Est-ce le début de la fameuse et si attendue "inversion de la courbe du chômage" ? Ce n’est pas exclu dans un contexte économique a priori très favorable avec un pétrole à moins de 50 dollars, un euro faible par rapport au dollar et une politique monétaire très expansive de la Banque centrale européenne. Mais il faudra attendre encore plusieurs mois pour en avoir véritablement confirmation.

En attendant cette bonne nouvelle incite à se pencher de façon plus précise sur la dynamique du chômage au cours des derniers mois. Un examen qui amène à relativiser sérieusement les cris de victoire prématurés... 

En y regardant de plus près on se rend compte tout d’abord que le reflux des inscrits à Pôle emploi en catégorie A en septembre dernier (ceux qui n’ont pas travaillé du tout) est compensé et même un peu plus (+ 25 600) par la croissance du nombre des inscrits à Pôle emploi qui sont classés dans les catégories B et C, des chômeurs qui ont travaillé quelques heures dans le mois. Une tendance qu’on observe déjà depuis plusieurs années au fur et à mesure que se multiplient les Contrats à durée déterminée de très courte durée : aujourd’hui on dénombre environ un chômeur en activité réduite pour deux qui n’ont pas travaillé du tout. A la fin des années 1990, cette proportion n’était que de un pour cinq. Et ce basculement tend manifestement à s’accélérer.

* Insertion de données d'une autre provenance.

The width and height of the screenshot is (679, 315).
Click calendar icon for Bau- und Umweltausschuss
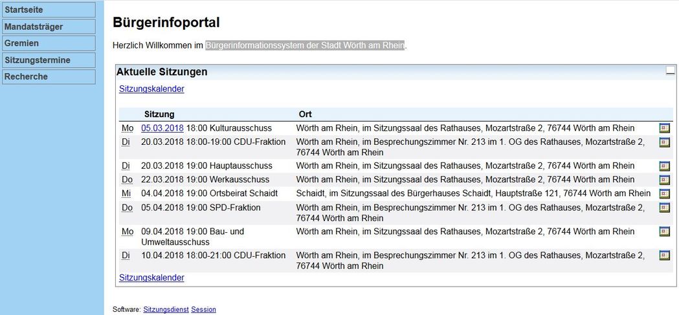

De ce fait, le nombre global des inscrits à Pôle emploi dans ces trois catégories n’a pas baissé le mois dernier - ils sont désormais 5,4 millions en France métropolitaine -  même si sa croissance a fortement ralenti. Il vaut certes mieux travailler un peu que pas du tout mais le chiffre des inscrits à Pôle emploi en catégorie A, B et C donne quand même une idée plus juste de l’ampleur du sous emploi en France que le seul chiffre des inscrits en catégorie A. Même si ce dernier est bien le plus conforme à la définition officielle - très stricte - du chômage. 

Par ailleurs, si on prend également en compte les inscrits à Pôle emploi en catégorie D - les chômeurs en formation - et E - les chômeurs en emplois aidés - on constate que le nombre de ces emplois aidés s’est nettement accru depuis le mois d’avril dernier ( +30 000 pour être porté à 408 000 en septembre dernier ).

Dans le contexte actuel, le gouvernement a évidemment raison de recourir davantage à ce type d’emplois. Cela oblige cependant à relativiser sérieusement l’amélioration du marché de l’emploi marchand et la satisfaction éprouvée face à la stabilisation du nombre des chômeurs qui restent hors de ces dispositifs... 

Si on s’intéresse aussi à l’ancienneté des chômeurs à Pôle emploi, on constate que le nombre de ceux qui se sont inscrits depuis moins de six mois tend à baisser légèrement. Et ce pas simplement en septembre mais depuis plusieurs mois déjà. Un signe indéniable d’une certaine détente sur le marché de l’emploi. Mais ce n’est pas le cas du tout, en revanche, des chômeurs de plus longue durée dont le nombre ne cesse de s’accroître. Y compris en septembre dernier avec une hausse de 23 800 du nombre des chômeurs inscrits à Pôle emploi depuis plus d’un an. Une hausse que le recours accru aux emplois aidés évoquée précédemment n’a donc pas freiné pour l’instant.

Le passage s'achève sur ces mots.